Hello everyone, that's my first discussion (open-ended post), so if there are any improvements to be done, then please don't hesitate in informing about it.

Getting to the point, there's an equation which I've seen in some wiki from Brilliant, and it's really bothering me because I can't understand it at all. I tried to solve it myself, and I got a completely different result. I also entered it in some math computing websites (such as WolframAlpha), but they also gave me completely different results from the equation I've seen around here. I'm going to post both ways (the way I've seen, *Computation A*, and my way, *Computation B*) so someone might be able to point which of both are right (or explain why none are right).

☆ ☆ ☆ ☆

TASKS FOR THIS EXERCISE -
a: Which remarks in parentheses appear in the forum post about the puzzling equation? List them all.
b: Extend the forum post about the puzzling equation, beginning right after its final sentence.

GIVEN MATERIAL -
☆ ☆ ☆ ☆

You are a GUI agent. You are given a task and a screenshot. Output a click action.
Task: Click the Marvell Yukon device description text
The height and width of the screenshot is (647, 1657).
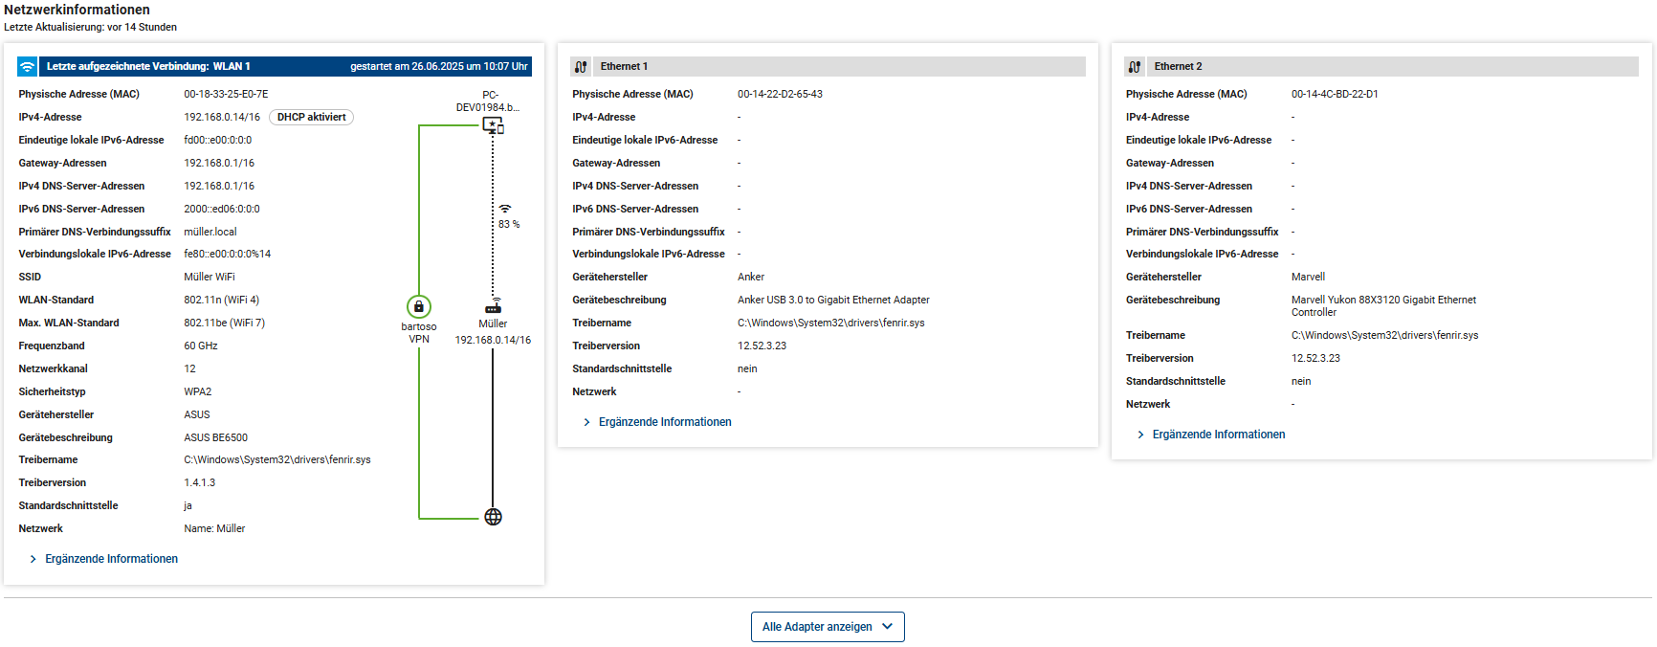coord(1382,305)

☆ ☆ ☆ ☆

ANSWERS TO THE EXERCISE -
a:
- (open-ended post)
- (such as WolframAlpha)
- (the way I've seen, *Computation A*, and my way, *Computation B*)
- (or explain why none are right)

b:
## Computation A

\( \LARGE \frac{ \frac{ x+1 }{ x-1 } + \frac{ x-1 }{ x+1} }{ \frac{ x+1 }{ x-1 } + \frac{ x-1 }{ x+1} } = \frac{ \frac{(x+1)²+(x-1)²}{(x-1)(x+1)} }{ \frac{(x+1)²-(x-1)²}{(x-1)(x+1)} } = \frac{ \frac{x²+2x+1+x²-2x+1}{x²-1} }{ \frac{x²+2x+1-(x²-2x+1)}{x²-1} } = \frac{2x²+2}{x²-1} \times \frac{x²-1}{4x} = \frac{x²+1}{2x} \)

## \( \LARGE x \neq 0, x \neq \pm1 \)

I'm still in high-school level on math, but in either way I wasn't able to follow that math. Not completely, but I'll keep an ordered list on how I interpreted the steps in case anyone can clarify anything to me. Each number from the list refers to its respective step in the *Computation A* equation.

- Okay, that was given.
- That's where I lost track. I mean, he probably just multiplied both fractions from the numerator and denominator by their respective LCMs, but here's what I find strange there: if the numerator and denominator in the largest fraction are the same, then why did they turned into different products when simplified? And if they're the same, then why isn't the fracion't quotient 1? Anyway, from that result we know that \( x \neq \pm 1\).
- Further simplification. I get that.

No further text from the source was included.